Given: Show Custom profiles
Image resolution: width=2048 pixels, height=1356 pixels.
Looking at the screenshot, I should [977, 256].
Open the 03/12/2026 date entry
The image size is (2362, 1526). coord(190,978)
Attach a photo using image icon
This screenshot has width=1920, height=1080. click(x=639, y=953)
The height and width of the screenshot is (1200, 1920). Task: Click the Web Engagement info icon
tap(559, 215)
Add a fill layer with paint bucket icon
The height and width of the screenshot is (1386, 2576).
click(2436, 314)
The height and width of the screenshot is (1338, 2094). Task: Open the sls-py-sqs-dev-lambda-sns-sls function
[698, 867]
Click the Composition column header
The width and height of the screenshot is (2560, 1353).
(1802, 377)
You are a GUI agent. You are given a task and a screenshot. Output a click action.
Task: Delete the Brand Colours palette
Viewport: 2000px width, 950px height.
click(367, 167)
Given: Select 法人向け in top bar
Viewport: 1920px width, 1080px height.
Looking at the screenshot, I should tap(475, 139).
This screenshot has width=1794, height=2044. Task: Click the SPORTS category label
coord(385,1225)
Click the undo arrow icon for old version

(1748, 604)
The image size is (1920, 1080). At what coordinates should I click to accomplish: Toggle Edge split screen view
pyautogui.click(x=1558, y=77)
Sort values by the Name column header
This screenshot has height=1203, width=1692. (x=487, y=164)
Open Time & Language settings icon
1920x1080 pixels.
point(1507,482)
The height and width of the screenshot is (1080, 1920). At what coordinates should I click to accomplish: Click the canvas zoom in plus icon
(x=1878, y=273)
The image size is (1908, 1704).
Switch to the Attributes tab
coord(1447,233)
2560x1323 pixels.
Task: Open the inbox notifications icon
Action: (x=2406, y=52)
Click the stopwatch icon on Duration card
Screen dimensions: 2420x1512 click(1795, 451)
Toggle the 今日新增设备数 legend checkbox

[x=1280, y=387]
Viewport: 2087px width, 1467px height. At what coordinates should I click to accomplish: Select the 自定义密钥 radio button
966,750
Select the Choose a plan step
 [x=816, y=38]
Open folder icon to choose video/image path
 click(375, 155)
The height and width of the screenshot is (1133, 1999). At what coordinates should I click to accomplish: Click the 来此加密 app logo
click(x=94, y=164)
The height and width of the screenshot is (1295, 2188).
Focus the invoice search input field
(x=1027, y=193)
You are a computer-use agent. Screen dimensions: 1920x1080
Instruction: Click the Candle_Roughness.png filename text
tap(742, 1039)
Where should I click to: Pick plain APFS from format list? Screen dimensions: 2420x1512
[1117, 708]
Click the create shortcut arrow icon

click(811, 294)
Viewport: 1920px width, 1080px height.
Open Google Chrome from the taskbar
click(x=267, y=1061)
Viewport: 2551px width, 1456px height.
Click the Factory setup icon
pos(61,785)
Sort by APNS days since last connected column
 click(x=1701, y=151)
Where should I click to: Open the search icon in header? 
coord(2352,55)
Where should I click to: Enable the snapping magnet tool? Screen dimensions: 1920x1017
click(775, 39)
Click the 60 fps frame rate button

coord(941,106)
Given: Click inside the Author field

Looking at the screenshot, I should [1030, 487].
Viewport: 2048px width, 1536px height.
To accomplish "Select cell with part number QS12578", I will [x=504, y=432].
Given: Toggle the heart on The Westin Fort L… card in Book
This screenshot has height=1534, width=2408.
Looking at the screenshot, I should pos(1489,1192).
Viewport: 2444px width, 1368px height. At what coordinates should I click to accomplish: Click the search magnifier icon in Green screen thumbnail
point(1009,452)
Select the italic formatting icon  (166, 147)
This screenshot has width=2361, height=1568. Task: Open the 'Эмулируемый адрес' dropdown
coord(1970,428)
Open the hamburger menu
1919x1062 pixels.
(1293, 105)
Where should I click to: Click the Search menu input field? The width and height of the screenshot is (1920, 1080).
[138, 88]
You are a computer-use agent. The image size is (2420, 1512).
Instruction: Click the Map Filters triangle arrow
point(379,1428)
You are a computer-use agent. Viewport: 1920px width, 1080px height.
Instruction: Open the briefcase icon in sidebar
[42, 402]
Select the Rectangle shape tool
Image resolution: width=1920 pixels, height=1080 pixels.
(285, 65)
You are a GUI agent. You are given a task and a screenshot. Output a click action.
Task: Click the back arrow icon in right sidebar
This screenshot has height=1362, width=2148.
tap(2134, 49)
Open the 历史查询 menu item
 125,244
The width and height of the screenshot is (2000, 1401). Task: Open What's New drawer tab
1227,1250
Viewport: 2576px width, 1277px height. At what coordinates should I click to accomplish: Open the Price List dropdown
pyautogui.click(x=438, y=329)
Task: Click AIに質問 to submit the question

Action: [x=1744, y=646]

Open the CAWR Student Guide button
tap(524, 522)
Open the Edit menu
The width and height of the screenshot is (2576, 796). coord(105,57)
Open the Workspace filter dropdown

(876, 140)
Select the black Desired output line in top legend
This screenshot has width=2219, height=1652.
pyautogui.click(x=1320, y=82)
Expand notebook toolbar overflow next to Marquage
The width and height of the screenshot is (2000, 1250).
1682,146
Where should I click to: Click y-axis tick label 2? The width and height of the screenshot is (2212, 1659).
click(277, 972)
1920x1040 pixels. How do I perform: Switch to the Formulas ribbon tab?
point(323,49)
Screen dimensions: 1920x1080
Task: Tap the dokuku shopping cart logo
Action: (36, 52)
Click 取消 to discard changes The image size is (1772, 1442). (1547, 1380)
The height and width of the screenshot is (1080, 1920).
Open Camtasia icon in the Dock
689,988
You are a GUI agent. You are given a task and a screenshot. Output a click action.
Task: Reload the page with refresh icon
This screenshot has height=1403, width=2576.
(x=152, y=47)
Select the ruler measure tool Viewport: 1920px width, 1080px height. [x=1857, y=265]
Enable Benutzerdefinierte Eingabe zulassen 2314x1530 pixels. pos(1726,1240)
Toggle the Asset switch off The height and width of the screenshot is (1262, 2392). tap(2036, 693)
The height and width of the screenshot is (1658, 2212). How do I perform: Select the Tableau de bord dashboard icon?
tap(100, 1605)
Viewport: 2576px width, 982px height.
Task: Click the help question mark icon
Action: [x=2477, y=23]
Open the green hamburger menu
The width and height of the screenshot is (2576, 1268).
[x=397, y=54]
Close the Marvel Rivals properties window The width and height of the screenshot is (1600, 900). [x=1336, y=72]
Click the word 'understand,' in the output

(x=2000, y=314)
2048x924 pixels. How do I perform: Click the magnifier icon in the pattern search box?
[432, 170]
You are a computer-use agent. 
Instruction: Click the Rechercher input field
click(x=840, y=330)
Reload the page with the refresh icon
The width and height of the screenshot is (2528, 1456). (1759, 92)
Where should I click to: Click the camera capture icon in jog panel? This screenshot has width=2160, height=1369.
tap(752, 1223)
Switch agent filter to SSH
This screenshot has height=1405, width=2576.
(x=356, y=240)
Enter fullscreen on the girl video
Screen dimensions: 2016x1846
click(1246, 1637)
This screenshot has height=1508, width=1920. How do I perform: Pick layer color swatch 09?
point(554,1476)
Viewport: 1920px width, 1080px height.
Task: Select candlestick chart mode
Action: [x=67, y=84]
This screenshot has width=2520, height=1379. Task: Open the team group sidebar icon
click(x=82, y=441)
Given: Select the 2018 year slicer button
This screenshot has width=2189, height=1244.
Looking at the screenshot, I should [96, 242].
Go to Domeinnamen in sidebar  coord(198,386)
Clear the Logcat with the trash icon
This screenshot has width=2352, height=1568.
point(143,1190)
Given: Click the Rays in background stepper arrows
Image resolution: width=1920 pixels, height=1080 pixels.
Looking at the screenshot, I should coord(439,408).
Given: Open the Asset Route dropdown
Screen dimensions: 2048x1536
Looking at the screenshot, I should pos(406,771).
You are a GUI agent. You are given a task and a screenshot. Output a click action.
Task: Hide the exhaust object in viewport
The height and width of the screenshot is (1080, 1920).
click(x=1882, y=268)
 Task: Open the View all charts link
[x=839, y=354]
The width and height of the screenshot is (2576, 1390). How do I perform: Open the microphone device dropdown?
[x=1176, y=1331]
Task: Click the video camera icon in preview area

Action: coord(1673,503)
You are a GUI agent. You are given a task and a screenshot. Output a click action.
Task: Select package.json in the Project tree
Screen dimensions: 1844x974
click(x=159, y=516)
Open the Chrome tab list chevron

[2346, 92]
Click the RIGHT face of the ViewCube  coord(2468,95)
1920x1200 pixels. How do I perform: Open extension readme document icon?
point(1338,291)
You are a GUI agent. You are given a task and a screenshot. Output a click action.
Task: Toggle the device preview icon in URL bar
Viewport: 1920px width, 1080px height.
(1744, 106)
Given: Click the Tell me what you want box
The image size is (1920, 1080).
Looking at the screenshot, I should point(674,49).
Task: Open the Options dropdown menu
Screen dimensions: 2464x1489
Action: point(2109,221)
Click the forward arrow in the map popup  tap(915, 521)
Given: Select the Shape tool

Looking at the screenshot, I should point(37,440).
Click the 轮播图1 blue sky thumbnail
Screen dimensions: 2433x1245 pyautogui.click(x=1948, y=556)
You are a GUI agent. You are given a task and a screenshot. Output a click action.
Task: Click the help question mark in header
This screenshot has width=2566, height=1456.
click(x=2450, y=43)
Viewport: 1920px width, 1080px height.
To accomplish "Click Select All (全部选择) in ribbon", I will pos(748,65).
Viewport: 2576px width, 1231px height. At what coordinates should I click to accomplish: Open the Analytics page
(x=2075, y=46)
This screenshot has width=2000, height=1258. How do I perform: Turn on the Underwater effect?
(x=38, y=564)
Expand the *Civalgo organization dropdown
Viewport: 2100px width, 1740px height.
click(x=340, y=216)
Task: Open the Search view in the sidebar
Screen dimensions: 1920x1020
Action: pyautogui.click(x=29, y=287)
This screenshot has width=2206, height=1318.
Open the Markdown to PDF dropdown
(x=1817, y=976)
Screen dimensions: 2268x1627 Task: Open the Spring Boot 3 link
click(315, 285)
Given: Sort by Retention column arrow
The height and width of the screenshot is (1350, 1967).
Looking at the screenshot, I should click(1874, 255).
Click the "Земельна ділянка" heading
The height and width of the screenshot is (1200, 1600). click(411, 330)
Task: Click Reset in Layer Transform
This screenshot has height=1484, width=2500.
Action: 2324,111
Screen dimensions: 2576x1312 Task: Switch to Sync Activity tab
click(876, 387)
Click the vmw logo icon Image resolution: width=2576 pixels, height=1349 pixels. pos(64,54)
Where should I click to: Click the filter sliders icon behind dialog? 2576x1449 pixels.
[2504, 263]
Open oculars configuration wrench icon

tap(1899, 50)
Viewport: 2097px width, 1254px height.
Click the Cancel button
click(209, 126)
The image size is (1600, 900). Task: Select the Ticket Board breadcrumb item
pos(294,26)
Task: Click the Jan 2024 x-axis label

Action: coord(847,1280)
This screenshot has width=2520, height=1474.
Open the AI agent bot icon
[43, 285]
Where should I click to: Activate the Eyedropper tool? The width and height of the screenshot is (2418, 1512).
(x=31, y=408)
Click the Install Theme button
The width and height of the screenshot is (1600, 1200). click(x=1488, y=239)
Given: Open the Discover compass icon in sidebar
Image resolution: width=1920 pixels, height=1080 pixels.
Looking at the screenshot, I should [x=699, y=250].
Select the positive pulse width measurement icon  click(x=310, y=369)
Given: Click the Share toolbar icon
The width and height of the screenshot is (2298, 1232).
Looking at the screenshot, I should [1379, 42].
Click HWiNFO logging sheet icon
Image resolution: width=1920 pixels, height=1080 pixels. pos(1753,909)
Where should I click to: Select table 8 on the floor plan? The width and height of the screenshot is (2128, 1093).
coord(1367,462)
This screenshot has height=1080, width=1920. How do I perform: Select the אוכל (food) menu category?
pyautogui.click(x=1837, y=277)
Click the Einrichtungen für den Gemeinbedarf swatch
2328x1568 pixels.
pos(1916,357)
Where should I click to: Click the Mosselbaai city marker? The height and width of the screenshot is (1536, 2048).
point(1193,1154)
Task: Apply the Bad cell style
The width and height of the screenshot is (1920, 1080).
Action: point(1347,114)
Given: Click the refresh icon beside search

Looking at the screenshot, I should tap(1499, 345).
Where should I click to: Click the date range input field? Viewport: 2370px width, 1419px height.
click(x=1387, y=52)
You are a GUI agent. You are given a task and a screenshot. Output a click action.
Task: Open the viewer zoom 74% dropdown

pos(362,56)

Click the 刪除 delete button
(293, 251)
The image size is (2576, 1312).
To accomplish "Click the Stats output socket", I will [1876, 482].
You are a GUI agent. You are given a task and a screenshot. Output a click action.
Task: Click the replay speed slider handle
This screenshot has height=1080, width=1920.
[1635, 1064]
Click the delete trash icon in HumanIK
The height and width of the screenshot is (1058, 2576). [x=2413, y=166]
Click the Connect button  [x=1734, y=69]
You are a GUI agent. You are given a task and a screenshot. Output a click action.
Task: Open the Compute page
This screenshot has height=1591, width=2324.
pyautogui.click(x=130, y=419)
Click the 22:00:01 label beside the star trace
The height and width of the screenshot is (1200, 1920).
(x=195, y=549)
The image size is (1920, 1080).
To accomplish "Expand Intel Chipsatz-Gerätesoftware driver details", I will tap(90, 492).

##########

WORK REQUIRED:
Search the entries above for the string "computer", and report each line where it occurs.

EXPECTED ANSWER:
You are a computer-use agent. Screen dimensions: 1920x1080
You are a computer-use agent. The image size is (2420, 1512).
You are a computer-use agent. Viewport: 1920px width, 1080px height.
You are a computer-use agent. 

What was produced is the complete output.